LCSH.info, Ed Summers’ presentation of Library of Congress Subject Headings data as Linked Data, has ended. As Ed explained:
“On December 18th I was asked to shut off lcsh.info by the Library of Congress. As an LC employee I really did not have much choice other than to comply.”
I am not as up on or enthusiastic about Ed’s Semantic-Web intentions, but the open-data implications are clear: the Library of Congress just took down public data. I didn’t think things could get much worse after the recent OCLC moves, but this is worse. The Library of Congress is the good guy.
Jenn Riley put it well:
“I know our library universe is complex.

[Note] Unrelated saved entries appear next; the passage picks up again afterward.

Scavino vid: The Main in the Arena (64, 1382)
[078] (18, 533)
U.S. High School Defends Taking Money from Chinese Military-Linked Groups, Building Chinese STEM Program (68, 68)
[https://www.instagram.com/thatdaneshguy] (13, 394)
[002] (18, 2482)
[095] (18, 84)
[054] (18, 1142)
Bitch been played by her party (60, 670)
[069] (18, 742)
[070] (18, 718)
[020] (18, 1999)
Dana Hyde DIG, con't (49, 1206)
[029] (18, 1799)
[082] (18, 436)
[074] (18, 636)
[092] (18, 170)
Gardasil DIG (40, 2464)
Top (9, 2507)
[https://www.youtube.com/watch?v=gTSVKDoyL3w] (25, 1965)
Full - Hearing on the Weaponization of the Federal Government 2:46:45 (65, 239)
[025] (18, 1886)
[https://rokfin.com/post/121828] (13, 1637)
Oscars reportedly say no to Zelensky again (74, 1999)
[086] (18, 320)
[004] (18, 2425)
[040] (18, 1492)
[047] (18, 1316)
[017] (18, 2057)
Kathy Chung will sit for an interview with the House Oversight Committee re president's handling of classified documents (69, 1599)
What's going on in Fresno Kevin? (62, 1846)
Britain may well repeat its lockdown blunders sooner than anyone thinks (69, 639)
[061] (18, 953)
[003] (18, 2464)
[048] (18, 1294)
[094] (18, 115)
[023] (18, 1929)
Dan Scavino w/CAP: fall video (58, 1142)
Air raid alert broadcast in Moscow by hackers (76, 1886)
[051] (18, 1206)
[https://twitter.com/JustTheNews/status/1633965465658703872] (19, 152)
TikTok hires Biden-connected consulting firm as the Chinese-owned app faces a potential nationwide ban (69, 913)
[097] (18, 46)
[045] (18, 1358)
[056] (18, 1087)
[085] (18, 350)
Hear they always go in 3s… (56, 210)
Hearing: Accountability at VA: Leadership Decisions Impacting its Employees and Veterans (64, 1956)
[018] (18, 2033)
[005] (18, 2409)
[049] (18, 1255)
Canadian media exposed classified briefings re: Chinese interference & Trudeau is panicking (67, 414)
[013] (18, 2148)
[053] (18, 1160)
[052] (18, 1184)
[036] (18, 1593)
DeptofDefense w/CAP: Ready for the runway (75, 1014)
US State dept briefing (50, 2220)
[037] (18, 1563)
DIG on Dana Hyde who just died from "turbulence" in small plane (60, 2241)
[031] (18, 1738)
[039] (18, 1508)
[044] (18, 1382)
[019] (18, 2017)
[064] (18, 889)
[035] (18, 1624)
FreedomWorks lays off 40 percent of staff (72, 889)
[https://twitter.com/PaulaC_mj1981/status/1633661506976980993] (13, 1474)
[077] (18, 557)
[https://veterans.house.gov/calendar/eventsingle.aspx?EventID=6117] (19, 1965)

The real world gets in the way of our ideals. … But at some point talk is just talk and action is something else entirely. So where are we with library data? All talk? Or will we take action too? If our leadership seems to be headed in the wrong direction, who is it that will emerge in their place? Does the momentum need to shift, and if so, how will we make this happen? Is this the opportunity for a grass-roots effort? I’m not sure the ones I see out there are really poised to have the effect they really need to have. So what next?”
The time has come to get serious. The library world is headed in the wrong direction. It’s wrong for patrons—and taxpayers. And it’s wrong for libraries.
By the way, Ed, we’re recruiting library programmers. The job description includes wanting to change the world.